[Pixel coordinate grounding data]
========================================================================
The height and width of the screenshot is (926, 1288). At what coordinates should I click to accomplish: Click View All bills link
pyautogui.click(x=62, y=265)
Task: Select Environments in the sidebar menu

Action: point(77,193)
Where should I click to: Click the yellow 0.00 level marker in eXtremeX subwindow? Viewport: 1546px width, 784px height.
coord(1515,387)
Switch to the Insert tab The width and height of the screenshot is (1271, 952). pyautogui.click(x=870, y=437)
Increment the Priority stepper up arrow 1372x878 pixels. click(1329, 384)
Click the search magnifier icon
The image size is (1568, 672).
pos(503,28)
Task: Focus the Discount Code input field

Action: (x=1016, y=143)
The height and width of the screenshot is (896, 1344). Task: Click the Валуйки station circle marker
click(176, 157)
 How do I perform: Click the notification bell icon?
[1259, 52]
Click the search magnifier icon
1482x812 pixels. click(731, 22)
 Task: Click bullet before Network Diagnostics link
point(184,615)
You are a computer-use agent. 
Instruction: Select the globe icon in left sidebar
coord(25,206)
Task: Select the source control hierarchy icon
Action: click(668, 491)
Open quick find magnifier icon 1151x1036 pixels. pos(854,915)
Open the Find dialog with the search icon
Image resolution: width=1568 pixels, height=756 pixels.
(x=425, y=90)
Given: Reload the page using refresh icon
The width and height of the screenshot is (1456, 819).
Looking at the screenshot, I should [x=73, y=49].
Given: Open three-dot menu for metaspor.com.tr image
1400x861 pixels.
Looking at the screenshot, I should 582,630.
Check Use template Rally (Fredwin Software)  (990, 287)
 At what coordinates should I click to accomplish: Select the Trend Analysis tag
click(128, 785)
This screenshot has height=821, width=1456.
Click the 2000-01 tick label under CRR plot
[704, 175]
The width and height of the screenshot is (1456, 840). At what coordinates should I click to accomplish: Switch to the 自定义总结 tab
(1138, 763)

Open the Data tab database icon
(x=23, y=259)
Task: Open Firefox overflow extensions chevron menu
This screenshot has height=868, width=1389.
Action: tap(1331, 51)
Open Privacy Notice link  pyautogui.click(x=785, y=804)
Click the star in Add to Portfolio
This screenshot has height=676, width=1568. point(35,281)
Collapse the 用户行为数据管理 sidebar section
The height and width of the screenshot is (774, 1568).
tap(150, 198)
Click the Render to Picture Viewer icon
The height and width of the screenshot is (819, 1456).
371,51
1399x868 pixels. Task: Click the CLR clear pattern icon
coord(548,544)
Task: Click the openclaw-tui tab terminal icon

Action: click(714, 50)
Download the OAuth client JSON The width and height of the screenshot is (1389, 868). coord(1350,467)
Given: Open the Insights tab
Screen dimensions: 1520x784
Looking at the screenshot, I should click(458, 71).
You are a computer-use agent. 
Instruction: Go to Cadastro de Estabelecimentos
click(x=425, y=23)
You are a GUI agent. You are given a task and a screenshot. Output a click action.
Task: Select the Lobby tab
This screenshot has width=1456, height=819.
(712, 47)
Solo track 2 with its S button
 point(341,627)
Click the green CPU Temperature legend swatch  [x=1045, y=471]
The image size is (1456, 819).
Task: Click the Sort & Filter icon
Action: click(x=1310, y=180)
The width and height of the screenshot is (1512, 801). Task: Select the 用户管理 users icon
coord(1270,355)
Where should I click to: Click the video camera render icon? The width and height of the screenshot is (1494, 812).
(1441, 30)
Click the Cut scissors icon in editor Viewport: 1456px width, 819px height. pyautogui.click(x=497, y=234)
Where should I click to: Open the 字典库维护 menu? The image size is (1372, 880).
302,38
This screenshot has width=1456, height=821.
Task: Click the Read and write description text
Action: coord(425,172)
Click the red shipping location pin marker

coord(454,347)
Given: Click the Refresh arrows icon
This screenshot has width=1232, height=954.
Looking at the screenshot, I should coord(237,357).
========================================================================
## WORK TO COMPLETE
Nothing from before the line containing "Click the star in Add to Portfolio" should appear; copy that line and each one after it through the last line of the entries, exactly.

## ANSWER FOR THIS EXERCISE
Click the star in Add to Portfolio
This screenshot has height=676, width=1568. point(35,281)
Collapse the 用户行为数据管理 sidebar section
The height and width of the screenshot is (774, 1568).
tap(150, 198)
Click the Render to Picture Viewer icon
The height and width of the screenshot is (819, 1456).
371,51
1399x868 pixels. Task: Click the CLR clear pattern icon
coord(548,544)
Task: Click the openclaw-tui tab terminal icon

Action: click(714, 50)
Download the OAuth client JSON The width and height of the screenshot is (1389, 868). coord(1350,467)
Given: Open the Insights tab
Screen dimensions: 1520x784
Looking at the screenshot, I should click(458, 71).
You are a computer-use agent. 
Instruction: Go to Cadastro de Estabelecimentos
click(x=425, y=23)
You are a GUI agent. You are given a task and a screenshot. Output a click action.
Task: Select the Lobby tab
This screenshot has width=1456, height=819.
(712, 47)
Solo track 2 with its S button
 point(341,627)
Click the green CPU Temperature legend swatch  [x=1045, y=471]
The image size is (1456, 819).
Task: Click the Sort & Filter icon
Action: click(x=1310, y=180)
The width and height of the screenshot is (1512, 801). Task: Select the 用户管理 users icon
coord(1270,355)
Where should I click to: Click the video camera render icon? The width and height of the screenshot is (1494, 812).
(1441, 30)
Click the Cut scissors icon in editor Viewport: 1456px width, 819px height. pyautogui.click(x=497, y=234)
Where should I click to: Open the 字典库维护 menu? The image size is (1372, 880).
302,38
This screenshot has width=1456, height=821.
Task: Click the Read and write description text
Action: coord(425,172)
Click the red shipping location pin marker

coord(454,347)
Given: Click the Refresh arrows icon
This screenshot has width=1232, height=954.
Looking at the screenshot, I should coord(237,357).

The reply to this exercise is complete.